31. I have considered the submissions made by the learned counsels for the parties. As noted hereinabove, it is not in dispute that the sagging of the girder took place because of the defect in the design. The design was admittedly prepared by M/s Lloyd Insulations, which is one of the Specialist Firms mentioned in the Contract by the respondents itself. The design was also approved by NIT, Durgapur as also by the Chief Engineer. It is also not in dispute that the agreement of the petitioner with M/s Lloyd Insulations was placed before the Competent Authority by the petitioner at the time of the execution of the work and the execution of the work was being supervised by the Officers of the respondents. Inspite of this, no objection was raised by the respondents at the relevant time.
32. Though it may be correct that the sagging of the girder has caused delay in the completion of the work, the above factors were relevant and important to be considered by the Competent Authority.
33. The findings of the Board of Officers was summarized in the Office Note dated 31.12.2018 of the Director (Contracts), as under:-
“3. A Board of Officers was convened by CEEC vide their letter placed at F/04. Findings of TBOO are placed at F/7B. Findings are summarized as under:-
(a) EPC format was adopted by CE (AF) Shillong, which is not an approved form of contract by this HQ. As per the contract 80% of the work was earmarked for execution by third party (specialist firm), liabilities of third party have not been adequately specified.
(b) Similar Blast Pen structures have been executed at different AF Stations. Design of one of these time tested & successful design could have been provided for subject work also with revision in foundation design.
(c) Since design is also to be done by the contractor, it is considered as Specialist Item as defined vide Para 12.5 & 12.6 of Manual on Contracts (F/08). PQC should have been specified as for E&M specialist works.
(d) As per contract conditions, erection was to be done by PEB contractor. However, erection done by the contractor under supervision of the specialist firm.
(e) List of PEB firms through which the contractor has to get the work of PEB executed, mentioned in the contract contained 17 firms. Many of the firms were not approved by this HQ. However M/s Lloyd Insulation (India) Pvt Ltd was engaged for designing,
fabrication and supply of PEB structure by the contractor M/s Hariom Projects Pvt. Ltd.
(f) The design was found to be carried out with working stress method with IS 800-1984 (old code). The importance factor considered in wind and earthquake design is 1.00.
(g) Sag in the girder has been attributed to their detailers by M/s Lloyd Insulation (India) Pvt. Ltd.

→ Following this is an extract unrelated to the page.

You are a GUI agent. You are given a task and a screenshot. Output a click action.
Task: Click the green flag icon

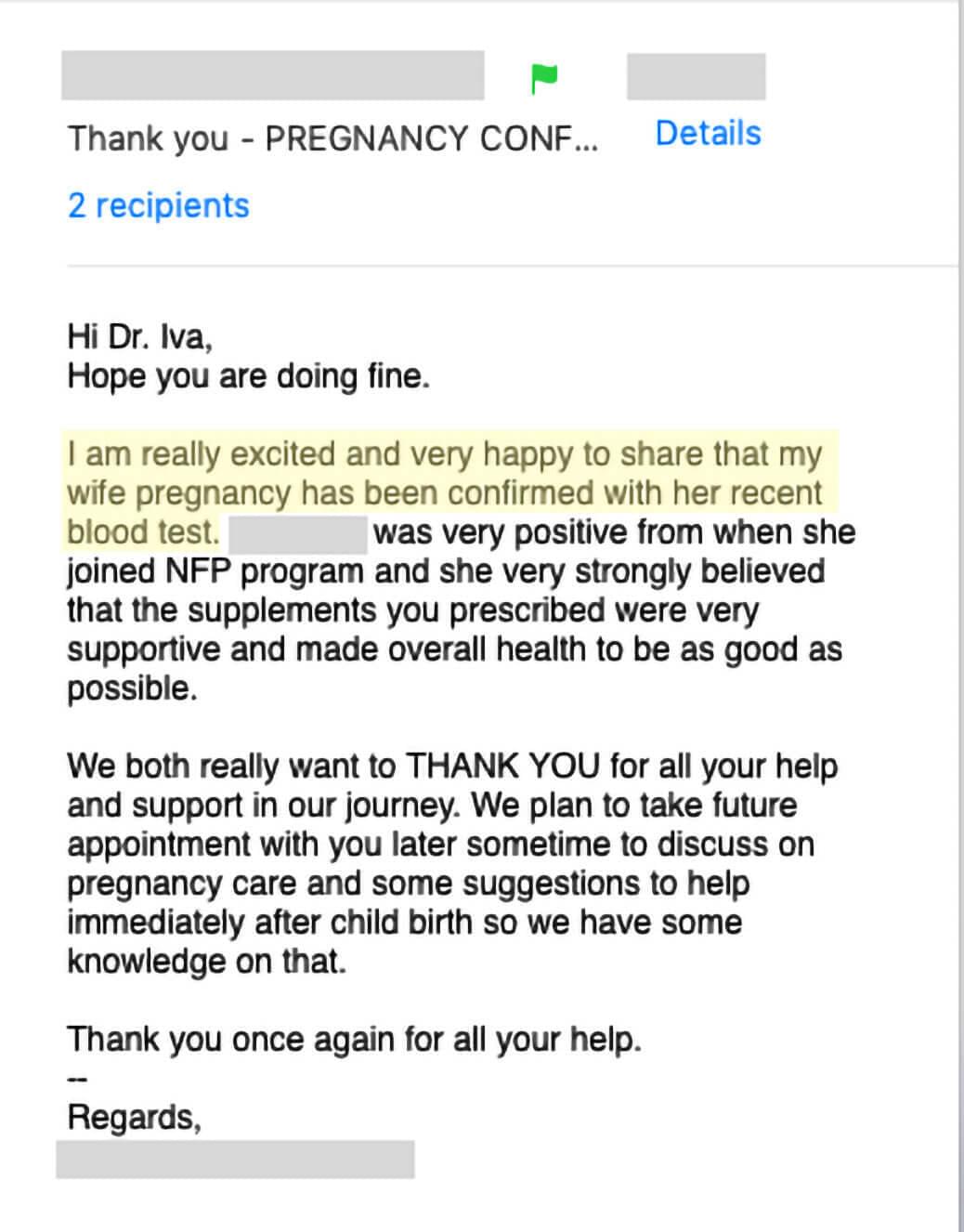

(h) Standard Steel has been specified to be of Fe 410s, Fe 410-0 confirming to IS 2062, which are grades as per old code. As per new code IS-2012 -2011, the grades are E-250, E-350 etc. As per specification, hollow tubes of TATA Structure conforming to IS-4923 and also circular hollow tubes conforming to IS 1162 were not to be used. However pipe bracing have been provided which is safe from strength point of view.
(j) As per CA the primary structural steel shall have a minimum yield strength of 340 MPa and secondary members shall have 240 MPa. Designer has considered yield strength as 250 MPa for all members. Thus design has been made over safe. As per third party test reports, steel used was of grade E250 (Fe 410 W) quality „A?.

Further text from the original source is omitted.